According to the passage about baseball's last mile, in which year's draft was Floyd Bannister the first-overall pick?

Top of Provided passage

The last mile is a term used by engineers to describe the disproportionate difficulty of delivering network services—broadband Internet, for instance—to an end user. It’s relatively easy to build a network that travels three thousand miles from coast to coast, but the final leg, into houses and offices, is where bottlenecks occur. Baseball’s last mile is the divide between the front office and the dugout, which stops stats from flowing to the people who can put them to use. Bannister became a conduit who could cross that divide in 2015, but he began preparing for the role long before baseball knew it needed him.
Bannister belongs to a family of pitchers. His father, Floyd, was the first-overall pick in the 1976 draft and pitched for fifteen years in the majors. Floyd’s brother-in-law was a second-round pick a year earlier and topped out at Triple-A. Brian is the eldest of three brothers, one of whom pitched at Stanford and the other of whom, like Brian, was drafted out of USC, although he never advanced beyond Rookie ball. They grew up in Scottsdale, where Floyd settled after attending Arizona State.
Floyd’s career lasted until Brian was eleven, and he pitched with a lot of legends who succeeded in distinct ways: Tom Seaver, celebrated for his perfect mechanics and pinpoint command; Steve Carlton, renowned for his unorthodox training routines and devastating slider; Gaylord Perry, practitioner of the spitball; Nolan Ryan, pure power personified. Brian asked questions and absorbed baseball knowledge. He wanted to know why pitches moved and what made each pitcher’s delivery different.
Although Floyd lasted a long time in the league, his career park-adjusted ERA was exactly average, which was seen as underwhelming for a first-overall pick. Perhaps people overestimated the predictability of prospects: Floyd’s 26.6 career WAR tops the 22.3 average for first picks from 1965 to 2003. But he wa
s known for his fastball and urged to “establish it” by most of his pitching coaches, and now he wishes he’d made more use of his above-average breaking balls. “I should have thrown a lot more [curveballs], and I probably would have had a much more successful career,” he says.

Bottom of Provided passage
Top of Extracted information

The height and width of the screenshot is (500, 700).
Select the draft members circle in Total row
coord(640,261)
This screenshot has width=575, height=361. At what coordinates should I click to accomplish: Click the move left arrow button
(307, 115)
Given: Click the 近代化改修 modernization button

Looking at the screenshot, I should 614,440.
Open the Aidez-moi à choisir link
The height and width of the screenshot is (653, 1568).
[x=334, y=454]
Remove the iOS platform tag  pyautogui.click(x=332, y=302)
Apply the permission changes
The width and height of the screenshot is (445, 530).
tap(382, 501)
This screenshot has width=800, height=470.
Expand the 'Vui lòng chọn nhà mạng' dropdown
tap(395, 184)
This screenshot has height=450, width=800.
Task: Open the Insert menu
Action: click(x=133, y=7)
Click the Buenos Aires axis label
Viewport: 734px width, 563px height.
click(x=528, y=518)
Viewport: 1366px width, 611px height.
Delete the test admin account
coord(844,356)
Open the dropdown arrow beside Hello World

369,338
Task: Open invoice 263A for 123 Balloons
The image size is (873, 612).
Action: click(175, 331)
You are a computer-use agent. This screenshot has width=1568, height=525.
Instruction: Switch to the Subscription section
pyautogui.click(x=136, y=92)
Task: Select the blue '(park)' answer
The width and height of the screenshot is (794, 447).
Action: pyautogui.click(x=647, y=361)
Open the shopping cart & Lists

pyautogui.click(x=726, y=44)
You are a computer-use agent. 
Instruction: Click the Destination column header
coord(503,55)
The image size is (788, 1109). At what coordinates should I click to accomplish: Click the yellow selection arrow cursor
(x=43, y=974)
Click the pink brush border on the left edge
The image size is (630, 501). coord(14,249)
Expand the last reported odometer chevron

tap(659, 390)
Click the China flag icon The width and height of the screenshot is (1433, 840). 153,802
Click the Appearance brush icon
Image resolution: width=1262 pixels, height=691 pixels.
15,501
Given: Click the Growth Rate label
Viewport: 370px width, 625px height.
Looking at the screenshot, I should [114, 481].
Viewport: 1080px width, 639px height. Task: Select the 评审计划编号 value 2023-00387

Bottom of Extracted information

=== Result of the exercise ===
1976